- _AUSZUG_:
····················

Auf dem Gelände der Landesgartenanstalt in Würzburg wurden im Sommer vier der futuristischen Mooswände aufgestellt.
Foto: Patty Varasano | Auf dem Gelände der Landesgartenanstalt in Würzburg wurden im Sommer vier der futuristischen Mooswände aufgestellt.
Manuela Göbel
 |  aktualisiert: 10.05.2023 10:33 Uhr

Mit künstlichen Bäumen will die Stadt Würzburg ihre Luft  verbessern. Drei City Trees sollen 2019 an Straßen aufgestellt werden, in denen viel Verkehr herrscht und die Luft schlecht ist. Der Vorschlag kommt von Stadträten aller Parteien und Gruppierungen. Die "Stadtbäume" bestehen aus einem etwa drei Meter großen Betonsockel mit Wassertank und Sitzbank sowie einer vier Meter hohen Wand, die mit Moos bepflanzt ist. Laut Herstellerangaben wäre Würzburg dann derzeit die einzige bayerische Stadt mit Kunstbäumen. Bei der Würzburger Landesgartenschau wurden im Sommervier Exemplare ausgestellt.

····················

- _GEGEBENE AUFGABE 1_:
Beantworte zum Auszug über die künstlichen Bäume in Würzburg:
(a) Wie viele City Trees sollen 2019 aufgestellt werden?
(b) Wie hoch ist die mit Moos bepflanzte Wand?
(c) Von wem stammt der Vorschlag?

····················

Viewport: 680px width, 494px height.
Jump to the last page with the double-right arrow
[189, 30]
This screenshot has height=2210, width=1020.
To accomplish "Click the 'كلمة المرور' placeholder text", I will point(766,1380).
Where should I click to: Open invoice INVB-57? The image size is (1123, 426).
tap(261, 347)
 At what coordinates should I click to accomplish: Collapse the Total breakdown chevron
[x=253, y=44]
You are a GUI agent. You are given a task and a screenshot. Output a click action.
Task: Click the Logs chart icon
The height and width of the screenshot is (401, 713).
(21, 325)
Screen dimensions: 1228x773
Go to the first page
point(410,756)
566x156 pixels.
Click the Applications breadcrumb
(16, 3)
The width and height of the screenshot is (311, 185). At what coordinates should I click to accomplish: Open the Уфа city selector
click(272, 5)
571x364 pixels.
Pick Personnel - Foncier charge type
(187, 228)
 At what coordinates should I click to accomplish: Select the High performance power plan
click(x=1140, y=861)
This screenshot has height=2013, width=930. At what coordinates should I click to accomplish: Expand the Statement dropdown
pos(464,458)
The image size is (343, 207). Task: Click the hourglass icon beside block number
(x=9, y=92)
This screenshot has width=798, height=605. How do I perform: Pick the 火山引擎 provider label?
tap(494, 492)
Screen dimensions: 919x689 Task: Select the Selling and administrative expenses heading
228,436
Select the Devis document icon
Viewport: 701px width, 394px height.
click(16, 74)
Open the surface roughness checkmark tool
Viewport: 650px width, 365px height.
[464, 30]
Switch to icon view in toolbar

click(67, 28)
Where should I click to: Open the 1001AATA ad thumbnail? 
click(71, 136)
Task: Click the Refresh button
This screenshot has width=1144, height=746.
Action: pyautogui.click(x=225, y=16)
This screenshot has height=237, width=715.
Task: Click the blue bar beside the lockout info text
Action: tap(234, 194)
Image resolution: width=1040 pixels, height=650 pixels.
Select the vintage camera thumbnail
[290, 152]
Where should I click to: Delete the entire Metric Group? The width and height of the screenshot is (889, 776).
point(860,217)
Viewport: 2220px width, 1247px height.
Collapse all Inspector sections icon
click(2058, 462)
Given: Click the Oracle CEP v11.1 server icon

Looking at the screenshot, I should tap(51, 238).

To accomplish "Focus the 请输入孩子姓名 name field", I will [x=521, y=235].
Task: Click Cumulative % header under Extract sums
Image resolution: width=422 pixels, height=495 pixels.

····················

- _GEGEBENE AUFGABE 2_: Wandle die Zeilen der Auflistung ab der Zeile mit "Image resolution: width=1040" bis einschließlich der letzten Zeile der Auflistung in eine Markdown-Tabelle mit den Spalten „Nr“ (laufende Zeilennummer) und „Inhalt“ um. Leerzeilen entfallen.

- _ERGEBNIS 1_:
(a) Drei.
(b) Vier Meter.
(c) Von Stadträten aller Parteien und Gruppierungen.

- _ERGEBNIS 2_:
| Nr | Inhalt |
|---|---|
| 1 | Image resolution: width=1040 pixels, height=650 pixels. |
| 2 | Select the vintage camera thumbnail |
| 3 | [290, 152] |
| 4 | Where should I click to: Delete the entire Metric Group? The width and height of the screenshot is (889, 776). |
| 5 | point(860,217) |
| 6 | Viewport: 2220px width, 1247px height. |
| 7 | Collapse all Inspector sections icon |
| 8 | click(2058, 462) |
| 9 | Given: Click the Oracle CEP v11.1 server icon |
| 10 | Looking at the screenshot, I should tap(51, 238). |
| 11 | To accomplish "Focus the 请输入孩子姓名 name field", I will [x=521, y=235]. |
| 12 | Task: Click Cumulative % header under Extract sums |
| 13 | Image resolution: width=422 pixels, height=495 pixels. |